Tom Schieffer says, “We were all very worried, and I think that there was a point when Doug Melvin felt that Johnny wasn’t going to come back.”

Oates wondered whether he would be allowed back. “Fortunately for us, we had an ownership and a general manager who were willing to give us a chance to get well,” he says. “The healing process is still going on. But Tom Schieffer and Doug Melvin and Rusty Rose cared about the people who were going through this. Thanks to the encouragement offered by the people I just mentioned and many others, Gloria and I have the love affair that we are experiencing now.

“When or if I ever get around to writing the story of my life in baseball, that chapter would be at the center of it.”



IF THERE IS ANYTHING TYPICAL ABOUT Johnny Oates as a major league manager, it is that his playing career had been a transient affair, as he served on various teams largely in a utility role. Oates was traded from Baltimore to Atlanta. Then to Philadelphia. Then to Los Angeles. Then to the New York Yankees. He retired after the 1981 season in New York, when he appeared in 10 regular games.

“As a player, I wish my career had been more, oh, permanent someplace. But I bounced around and that became a blessing,” says Oates. ” As a player, 1 got to watch the management styles of an Earl Weaver, a Cal Ripken Sr., an Eddie Matthews, a Clyde King, a Tommy Lasorda. And I learned something from all of them.

“But the one I remember the most and the one I would most like to emulate was Dick Houser, who managed the 1980 Yankees. That team won 102 games and I’ll bet I didn’t have 50 at-bats. but Dick Houser made me feel as important as Ron Guidry or Reggie Jackson.”

Houser died of brain cancer after managing Kansas City to the World Series championship in 1985. “It was from him that 1 discovered the value of warm fuzzies in the clubhouse…as opposed to the cold pricklies, and I played for some guys who dish those out with the best of them, too.

“Sometimes, when you’re winning 2-1 in the ninth and your shortstop throws the ball away and then the pitcher hangs a breaking ball on an 0-2 count and you lose the game, it’s easy to slam the door and yell and shout. What’s not easy under those circumstances, but what is very important, is to go out in the clubhouse and remind the shortstop of how many great plays he’s contributed on the nights that we won, and explain that he’s gotten that guy out plenty of occasions in the past and that he’ll get him out plenty more times in the future.

“Because you’re gonna need those guys tomorrow. There’s another game tomorrow and those players have to be mentally alert and ready to go.”

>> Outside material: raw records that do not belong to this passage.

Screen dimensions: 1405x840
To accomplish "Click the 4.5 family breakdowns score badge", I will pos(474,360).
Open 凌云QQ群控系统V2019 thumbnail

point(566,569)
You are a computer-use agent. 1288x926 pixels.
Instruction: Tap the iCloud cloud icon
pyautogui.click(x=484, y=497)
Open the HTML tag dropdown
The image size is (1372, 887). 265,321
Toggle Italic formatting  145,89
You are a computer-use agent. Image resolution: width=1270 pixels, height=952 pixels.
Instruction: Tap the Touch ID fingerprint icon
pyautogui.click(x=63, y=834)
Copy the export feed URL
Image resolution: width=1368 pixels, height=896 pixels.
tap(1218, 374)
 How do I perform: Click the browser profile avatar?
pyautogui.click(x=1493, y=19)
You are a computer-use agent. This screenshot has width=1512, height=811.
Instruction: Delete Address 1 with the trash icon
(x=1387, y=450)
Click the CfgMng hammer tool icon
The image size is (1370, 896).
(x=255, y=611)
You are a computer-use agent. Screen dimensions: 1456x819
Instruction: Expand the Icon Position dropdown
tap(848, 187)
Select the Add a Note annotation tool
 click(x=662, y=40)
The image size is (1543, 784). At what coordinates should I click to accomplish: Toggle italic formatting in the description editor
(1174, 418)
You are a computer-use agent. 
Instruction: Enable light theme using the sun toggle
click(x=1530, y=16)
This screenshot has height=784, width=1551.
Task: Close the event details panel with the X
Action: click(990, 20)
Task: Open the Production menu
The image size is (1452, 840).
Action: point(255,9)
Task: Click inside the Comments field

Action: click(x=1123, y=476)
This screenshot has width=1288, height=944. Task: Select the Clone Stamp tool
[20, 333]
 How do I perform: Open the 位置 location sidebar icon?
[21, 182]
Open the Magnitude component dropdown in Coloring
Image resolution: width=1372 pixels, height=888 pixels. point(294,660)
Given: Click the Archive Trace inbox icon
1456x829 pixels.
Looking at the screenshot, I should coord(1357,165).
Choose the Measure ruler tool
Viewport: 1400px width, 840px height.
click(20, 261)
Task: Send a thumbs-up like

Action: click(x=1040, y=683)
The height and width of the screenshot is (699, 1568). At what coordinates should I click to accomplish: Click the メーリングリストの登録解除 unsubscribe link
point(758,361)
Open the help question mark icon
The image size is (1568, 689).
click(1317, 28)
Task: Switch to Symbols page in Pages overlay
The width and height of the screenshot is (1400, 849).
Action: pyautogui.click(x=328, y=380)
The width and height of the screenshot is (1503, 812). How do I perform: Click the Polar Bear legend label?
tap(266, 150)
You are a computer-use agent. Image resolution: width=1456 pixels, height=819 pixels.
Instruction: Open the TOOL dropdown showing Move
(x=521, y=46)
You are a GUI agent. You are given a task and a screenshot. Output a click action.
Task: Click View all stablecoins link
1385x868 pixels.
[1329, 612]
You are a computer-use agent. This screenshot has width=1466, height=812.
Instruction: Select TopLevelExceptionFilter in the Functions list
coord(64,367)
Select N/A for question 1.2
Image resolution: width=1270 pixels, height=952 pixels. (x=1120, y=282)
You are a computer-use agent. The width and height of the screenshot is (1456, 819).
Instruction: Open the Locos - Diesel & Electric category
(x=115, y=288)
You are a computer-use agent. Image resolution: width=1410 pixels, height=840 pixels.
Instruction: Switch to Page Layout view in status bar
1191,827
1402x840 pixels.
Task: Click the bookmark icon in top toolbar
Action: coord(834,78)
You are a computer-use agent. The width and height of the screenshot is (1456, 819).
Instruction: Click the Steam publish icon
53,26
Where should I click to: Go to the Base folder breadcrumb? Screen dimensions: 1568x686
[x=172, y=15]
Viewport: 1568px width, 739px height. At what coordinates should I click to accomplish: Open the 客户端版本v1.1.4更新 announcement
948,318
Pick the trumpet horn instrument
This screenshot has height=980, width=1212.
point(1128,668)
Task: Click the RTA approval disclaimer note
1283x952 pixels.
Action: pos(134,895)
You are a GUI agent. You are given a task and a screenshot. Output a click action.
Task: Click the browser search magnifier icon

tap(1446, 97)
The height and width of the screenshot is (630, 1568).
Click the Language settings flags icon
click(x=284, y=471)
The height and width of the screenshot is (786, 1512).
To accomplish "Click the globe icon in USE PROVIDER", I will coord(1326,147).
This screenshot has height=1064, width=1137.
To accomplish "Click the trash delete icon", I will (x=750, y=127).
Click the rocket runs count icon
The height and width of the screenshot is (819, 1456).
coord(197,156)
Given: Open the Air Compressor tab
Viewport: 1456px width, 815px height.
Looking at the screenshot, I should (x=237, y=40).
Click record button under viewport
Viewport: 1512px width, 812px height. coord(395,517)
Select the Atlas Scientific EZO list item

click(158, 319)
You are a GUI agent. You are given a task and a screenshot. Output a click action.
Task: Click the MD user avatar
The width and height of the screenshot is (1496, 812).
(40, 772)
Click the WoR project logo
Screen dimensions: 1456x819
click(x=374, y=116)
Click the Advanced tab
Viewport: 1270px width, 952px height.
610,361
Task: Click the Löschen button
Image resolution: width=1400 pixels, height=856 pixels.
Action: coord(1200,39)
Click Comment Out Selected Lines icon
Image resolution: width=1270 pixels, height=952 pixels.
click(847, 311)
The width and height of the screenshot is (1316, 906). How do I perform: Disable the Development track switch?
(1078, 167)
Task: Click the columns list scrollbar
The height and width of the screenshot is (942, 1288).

JOHNNY OATES IS NOT ONE OF THESE Cardboard Christians from the realm of sports who kneels in prayer in the end zone after running back a punt. Oates prays in private and says, “I pray that the Lord will guard my tongue, guard my actions and let my walk be my talk.” The fact that Johnny Oates’ baseball nickname is Quaker relates more to his lifestyle than a pun on the breakfast cereal.

Johnny Oates does not pray that Will Clark will drive in 100 runs this season; he does not pray for quick recovery for Juan Gonzalez’s surgically repaired thumb. Nor does he pray that the Texas Rangers will win the pennant this season. Frankly, Oates is confident that the Rangers can still accomplish their on-the-field job without the Lord’s help.

Melvin agrees. “We are very similar to last year but hopefully better,” he says, pointing out the acquisition of New York’s John Wetteland to the revamped bullpen. “We’re the same car with a new set of tires.”

Says Oates: “In our mind, the Rangers haven’t won anything yet. Yes, we won the division last season, but that was not our ultimate goal. Only one guy in this clubhouse accomplished his goal last season and that was John Wetteland (who won the World Series with the Yankees). So now our goal is help him win it two years in a row.

“I’m not saying that we’re going to win the World Series. I’m not saying that we’re not going to win it, either. What I do say is dream big because, sometimes, dreams come true.”